> DATA FOR THE TASK:
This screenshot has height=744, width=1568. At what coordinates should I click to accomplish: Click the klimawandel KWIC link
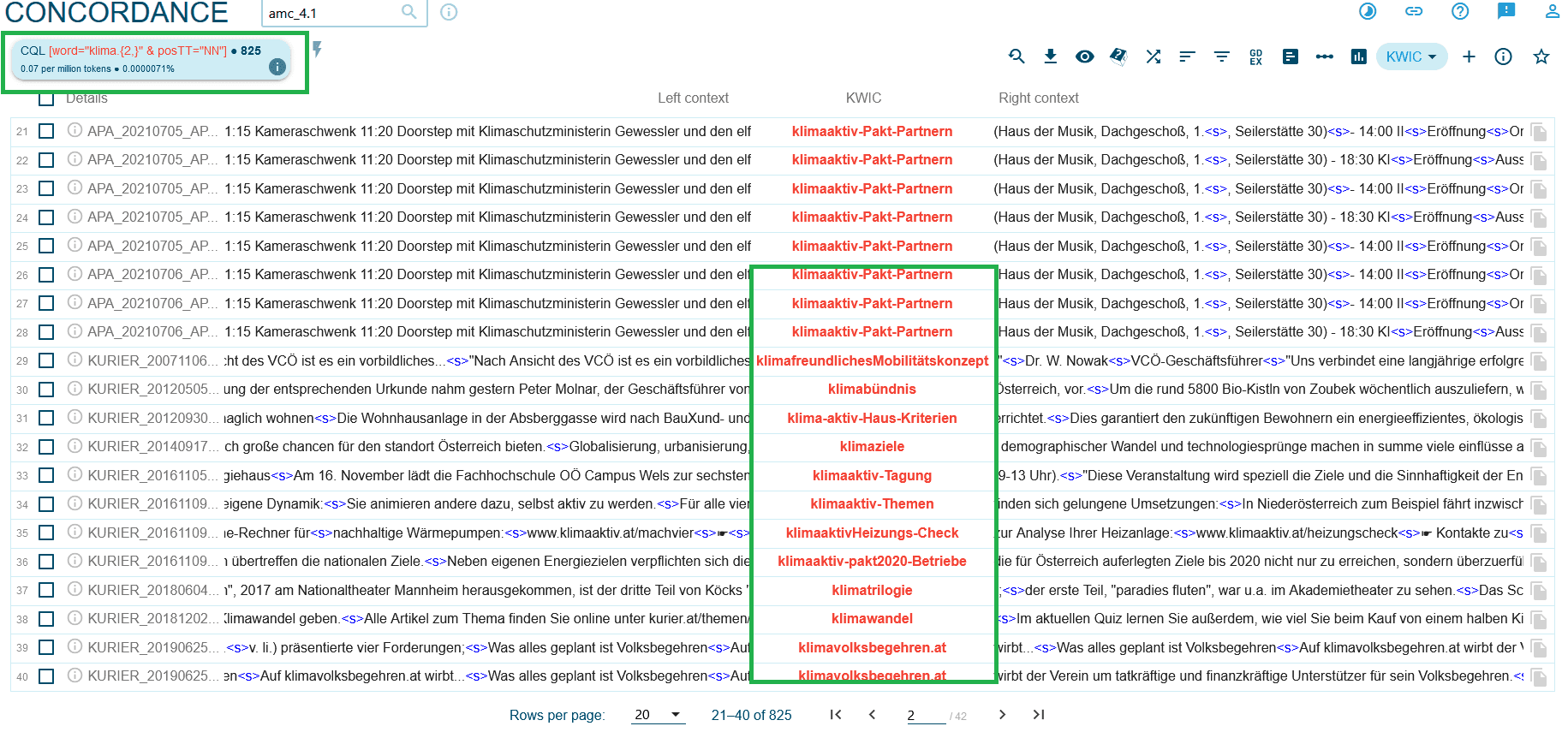(x=872, y=619)
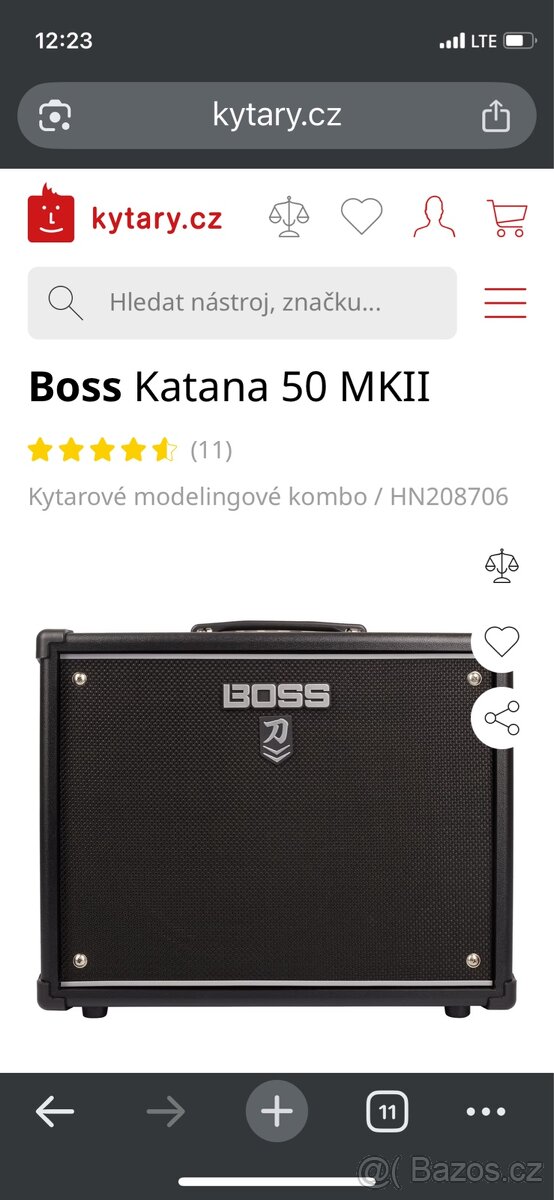Open the Boss Katana amp image

point(275,818)
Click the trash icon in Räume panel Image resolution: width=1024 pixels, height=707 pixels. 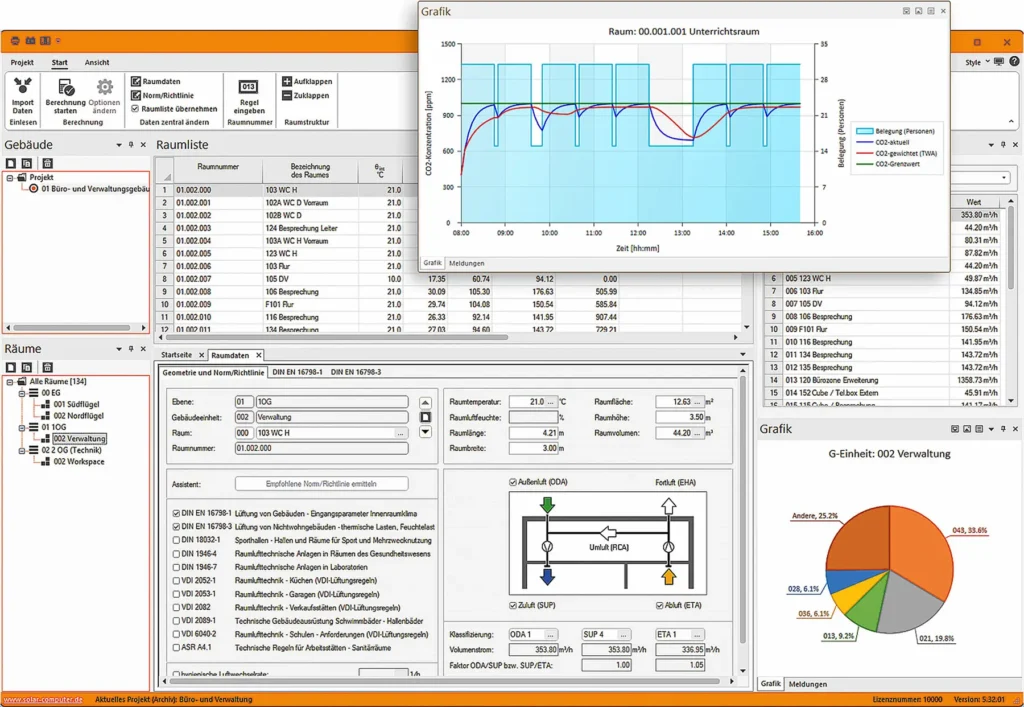pyautogui.click(x=47, y=367)
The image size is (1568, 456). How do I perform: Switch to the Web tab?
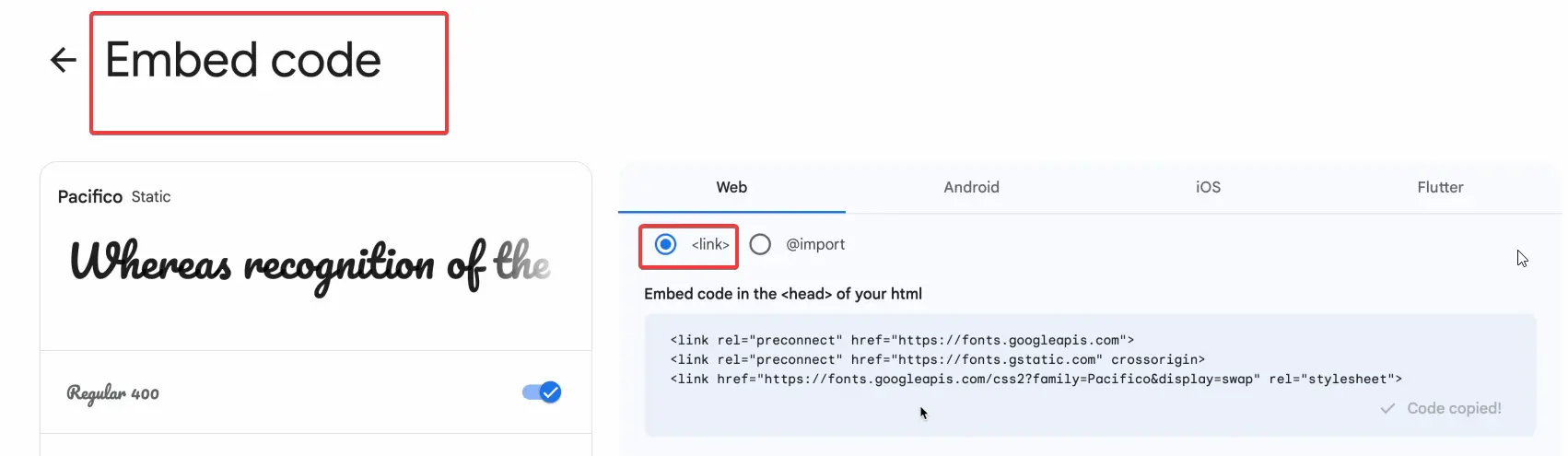pyautogui.click(x=731, y=187)
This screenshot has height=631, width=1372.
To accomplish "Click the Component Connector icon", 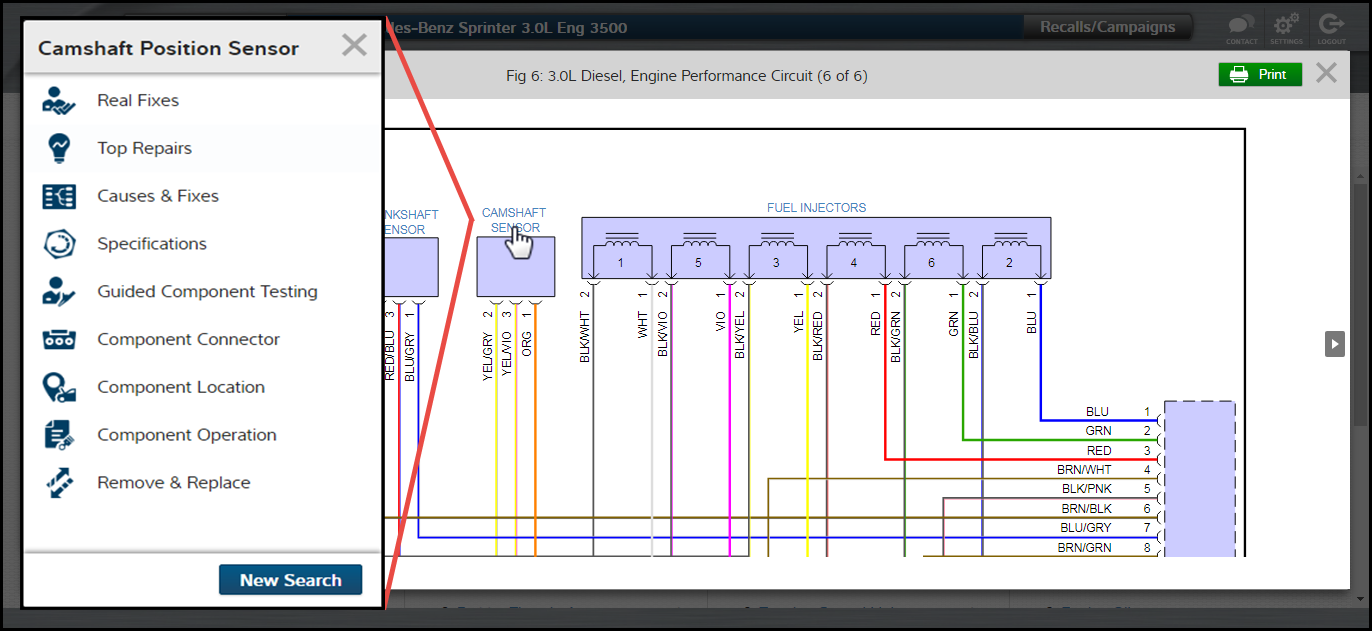I will pos(59,339).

> PROBLEM TO SOLVE: Pull out every line of the data above that contains the string "screenshot", and copy each one in full. Case counts.

> SOLUTION TO THE EXERCISE:
This screenshot has height=744, width=1568. At what coordinates should I click to accomplish: Click the klimawandel KWIC link
This screenshot has height=631, width=1372.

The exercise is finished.